The superannuation industry is rejoicing today, as the Labor government announced a freeze on any legislative change to the superannuation industry for five years – but tax institutes and small businesses remain unconvinced.
Federal Treasurer Chris Bowen says the move will give greater certainty to the sector, which has recently been hit with a number of regulatory changes.
The Self-managed Superannuation Fund Professionals Association of Australia said in a statement it welcomed the announcement.
“The commitment by the government and opposition to both make a commitment to no detrimental change is a step in the right direction to achieve bipartisan support for a more sustainable superannuation system that gives people greater confidence going forward,” chief executive Andrea Slattery said.
The freeze means changes like the 12% rise in superannuation and the tax cut for workers earning under $37,000 will not be altered, but it also means small businesses will continue being responsible for collecting workers’ super.
Council of Small Business of Australia executive director Peter Strong told SmartCompany no industry should be immune to changes for five years.
“We live in an age of change and we should be prepared to change. From our point of view it’s a lot of red tape over that five years, plus with technology changing the way it is we should be taken out of the collection process for superannuation soon.”
Bowen said at a press conference following the announcement the freeze will benefit Australians who are planning for their retirement.
But some organisations are sceptical, saying removing the possibility of change will have flow-on effects to other industries and harm the government’s commitment to return to surplus.
CPA Australia Business policy advisor Gavan Ord told SmartCompany in a broader context the policy could have negative impacts.

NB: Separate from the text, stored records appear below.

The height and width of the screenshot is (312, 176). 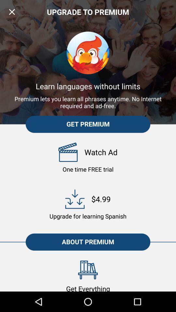 I want to click on three downward arrows which are above upgrade for learning spanish, so click(x=74, y=199).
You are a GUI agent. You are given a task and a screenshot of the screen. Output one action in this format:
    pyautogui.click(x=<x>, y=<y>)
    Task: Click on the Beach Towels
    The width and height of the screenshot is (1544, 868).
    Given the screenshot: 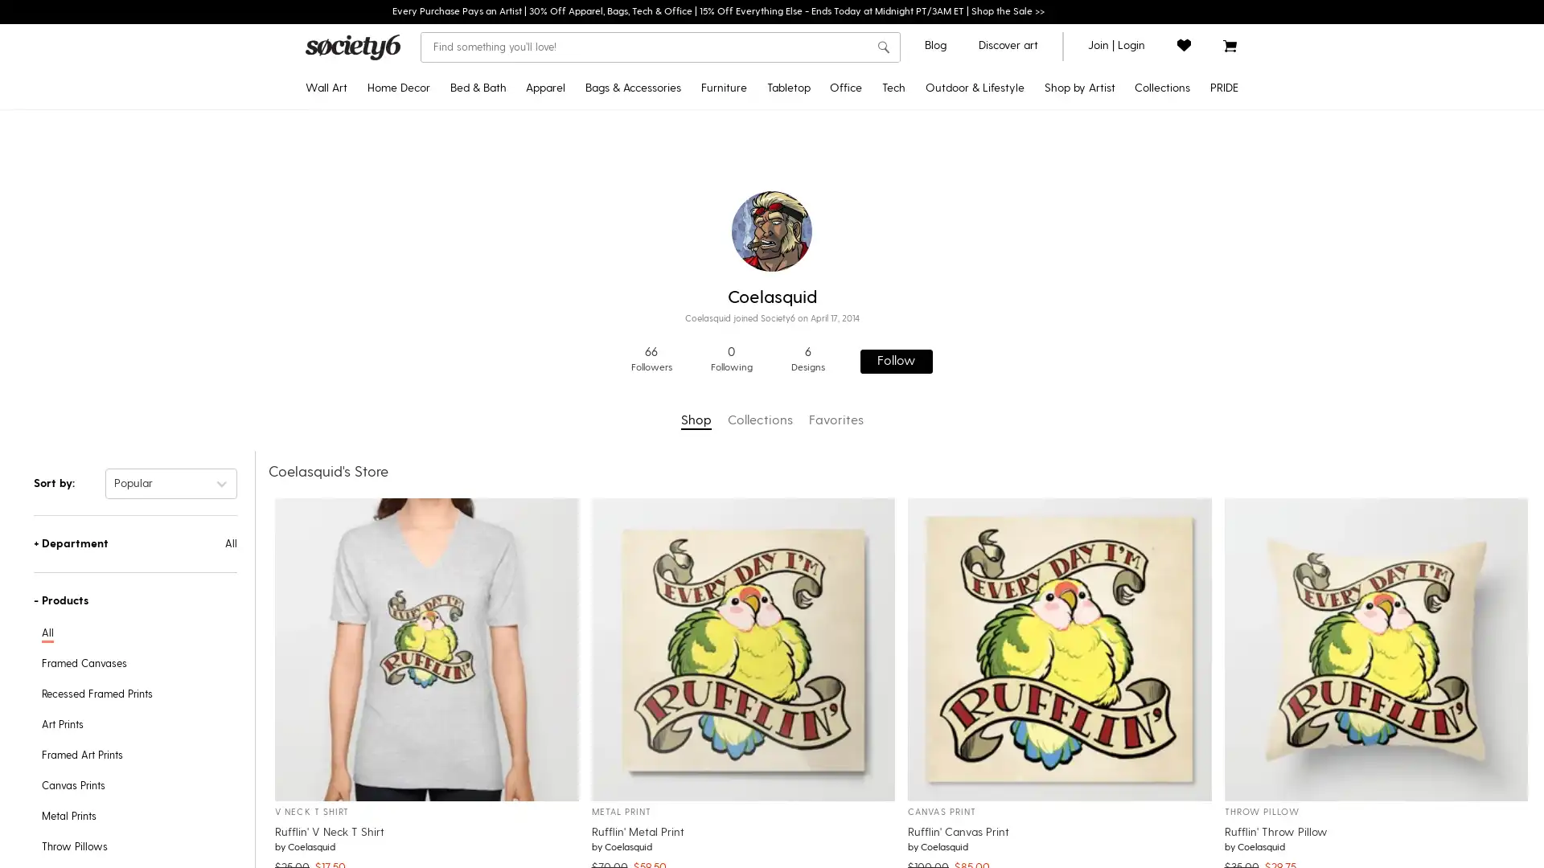 What is the action you would take?
    pyautogui.click(x=996, y=363)
    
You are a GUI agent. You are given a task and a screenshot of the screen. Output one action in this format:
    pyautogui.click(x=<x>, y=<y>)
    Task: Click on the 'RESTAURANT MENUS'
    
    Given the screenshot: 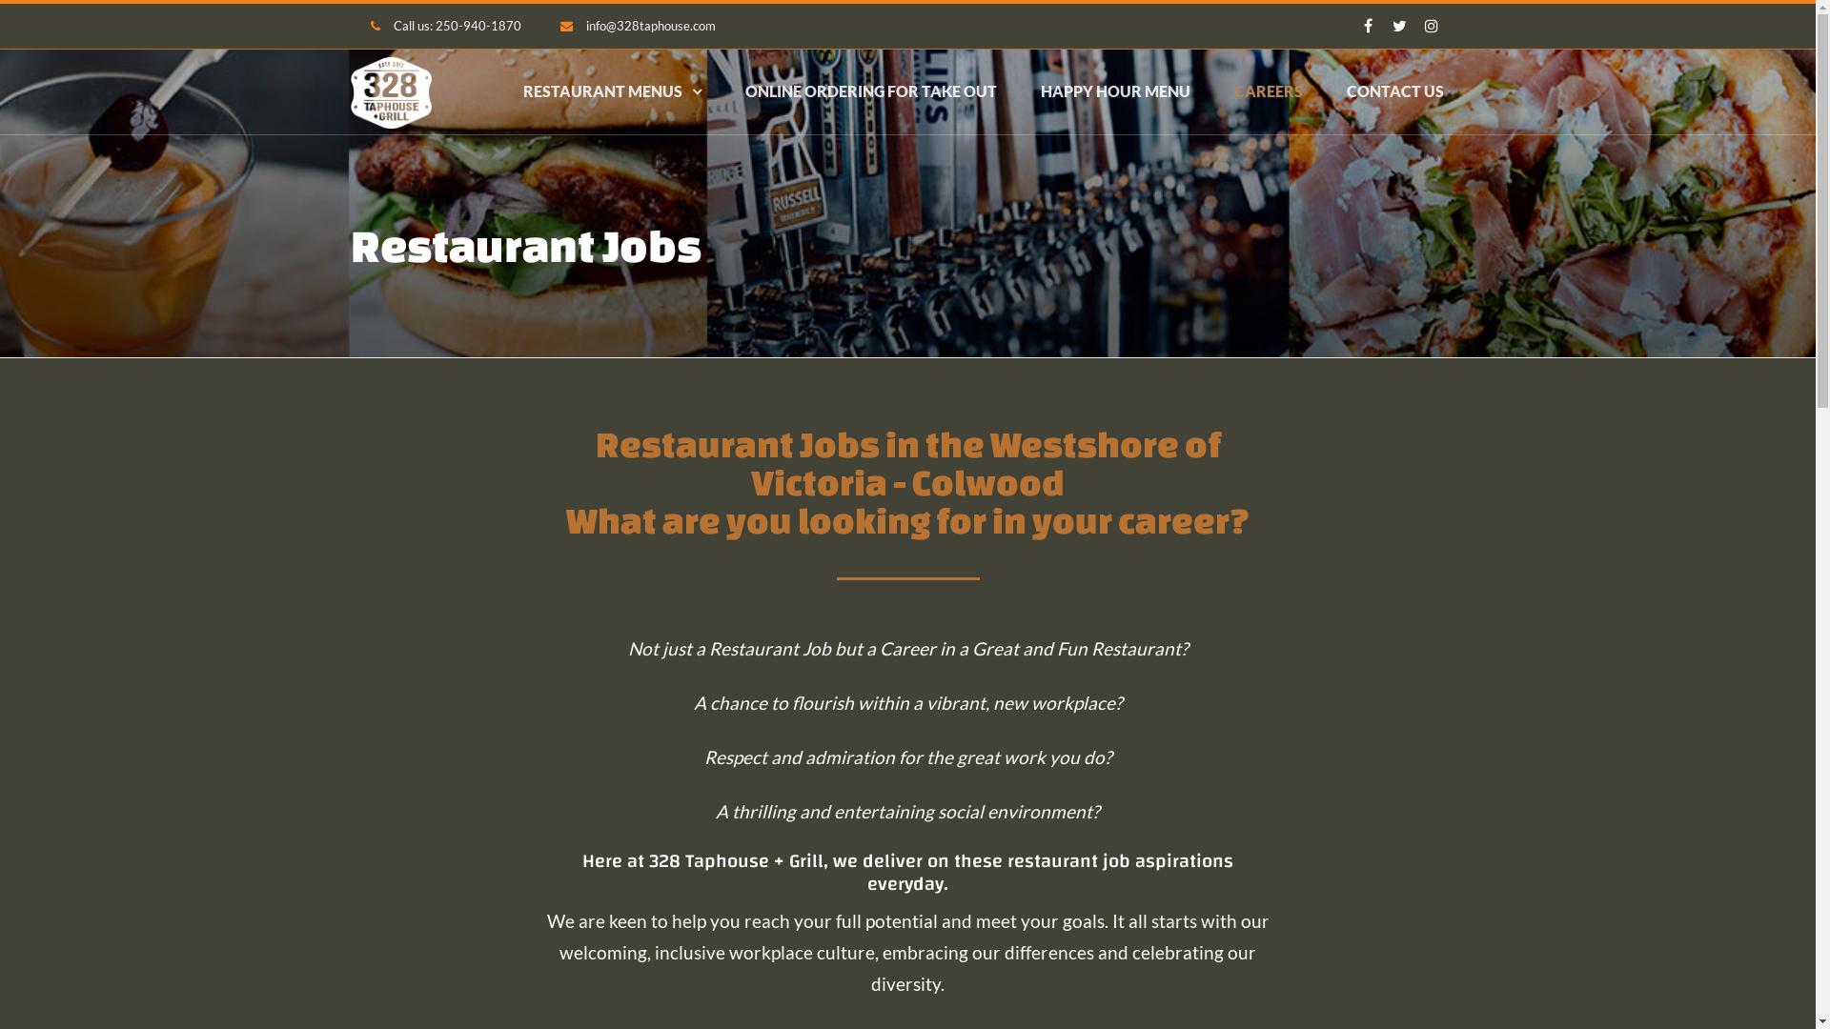 What is the action you would take?
    pyautogui.click(x=611, y=91)
    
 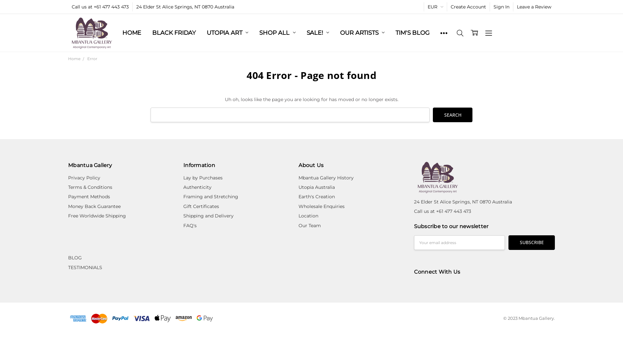 What do you see at coordinates (183, 206) in the screenshot?
I see `'Gift Certificates'` at bounding box center [183, 206].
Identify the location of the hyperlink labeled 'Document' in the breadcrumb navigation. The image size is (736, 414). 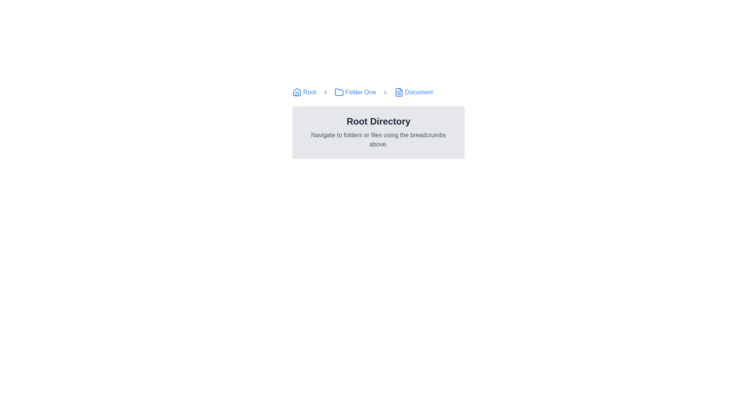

“There are obvious benefits to this, and we agree with those, we think the announcement by itself is good but in the broader context policies can’t be independent, particularly in this current environment of economic pressure. The government has already taken GST off the table, so what’s left?
“This limits what the government can do to address the budget issues. What’s left is corporate tax, personal tax and the cigarette tax,” he says.
Ord says by taking superannuation changes off the table the government is putting pressure on other sectors of the economy to make up for the predicted budget shortfall of $20 billion.
“Everything is interlinked; you can’t quarantine one thing without affecting other areas.”
Other superannuation regulatory changes coming into effect in the next few years include the introduction of MySuper products and new data and eCommerce standards designed to consolidate people’s super accounts.
Tax Institute tax counsel Deepti Paton told SmartCompany the announcement removes superannuation from the budget cycle, something the industry has long campaigned for, but the wording of the legislation could leave loopholes for minor changes.
“The announcement does say no major changes, but it does also say it will be enshrined in legislation, so it will depend on the manner it’s written up.”
“There are always small flaws we hope will be rectified over time, but it’s a wait and see game as to whether or not they will still be available to be corrected.”